# iPod vidéo et retroéclairage



## Romuald (25 Octobre 2008)

Bonsoir,

Mon ipod vidéo 30go marche parfaitement, à l'exception du retroéclairage, ce qui est plutôt génant.
Ca a commencé par ledit retroéclairage qui s'allumait une ou deux secondes au lieu des 10 programmées, cela une fois sur deux, puis une fois sur trois, puis...
Je passe sur les détails. Chargé à bloc sur un dock secteur, reinitialisé complètement par reload du firmware, tout ça n'a guère amélioré les choses. Aujourd'hui, plus de rétroéclairage du tout.
La question est simple : quelqu'un a-t-il été confronté au même problème, et si oui était-ce logiciel ou matériel ? S'il s'agit d'un simple faux contact, je suis prêt à ouvrir la bête pour tenter de la soigner.


----------



## nicolasf (26 Octobre 2008)

Si tu as restauré et que le problème n'a pas été réglé, je ne vois pas pourquoi ce serait un problème logiciel.

Si c'est bien un problème matériel, et que ton iPod n'est plus sous garantie, tu peux soit le faire réparer à tes frais, sans doute à un prix trop important pour que ce soit rentable (i.e. plus cher qu'un modèle neuf), soit tu ouvres et bidouilles. Ça ne te coûtera rien, au pire tu l'achèveras, mais je ne pense pas que la résolution soit simple...


----------



## Romuald (26 Octobre 2008)

Merci pour ta réponse.

▬▬▬▬▬▬

## DEMANDE
Recopiez tel quel le passage du fil sur le rétroéclairage de l'iPod vidéo, de « Ca a commencé » à « un problème logiciel. ».

## DONNÉES
▬▬▬▬▬▬

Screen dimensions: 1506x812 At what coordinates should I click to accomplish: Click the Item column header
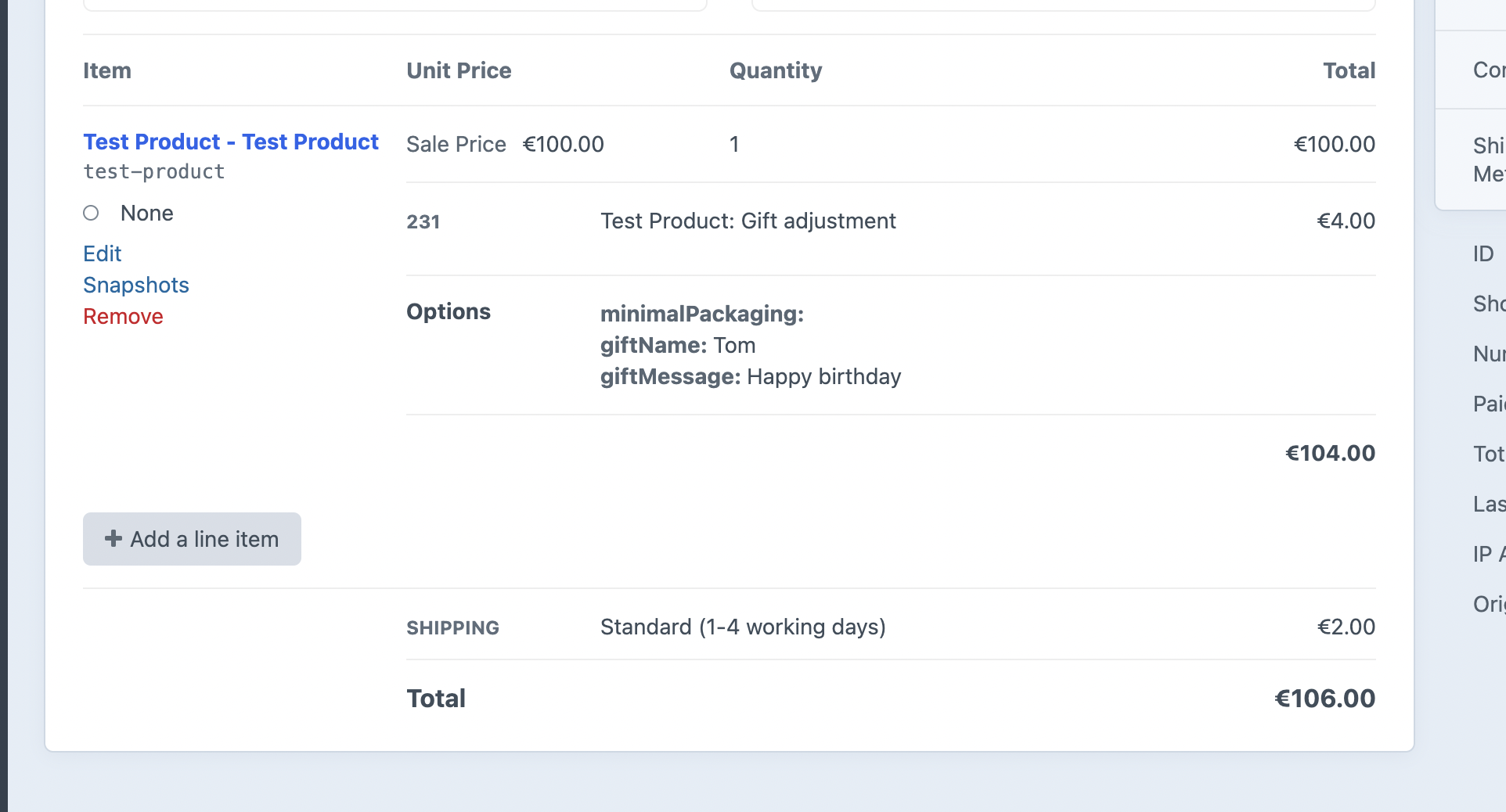coord(106,70)
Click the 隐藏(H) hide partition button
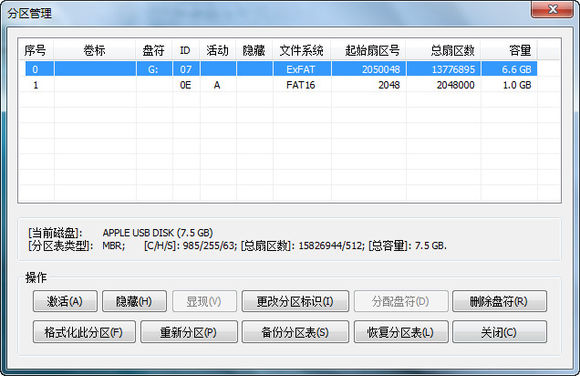Screen dimensions: 580x376 click(134, 301)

▬▬▬▬▬▬

## RÉPONSE
Ca a commencé par ledit retroéclairage qui s'allumait une ou deux secondes au lieu des 10 programmées, cela une fois sur deux, puis une fois sur trois, puis...
Je passe sur les détails. Chargé à bloc sur un dock secteur, reinitialisé complètement par reload du firmware, tout ça n'a guère amélioré les choses. Aujourd'hui, plus de rétroéclairage du tout.
La question est simple : quelqu'un a-t-il été confronté au même problème, et si oui était-ce logiciel ou matériel ? S'il s'agit d'un simple faux contact, je suis prêt à ouvrir la bête pour tenter de la soigner.


----------



## nicolasf (26 Octobre 2008)

Si tu as restauré et que le problème n'a pas été réglé, je ne vois pas pourquoi ce serait un problème logiciel.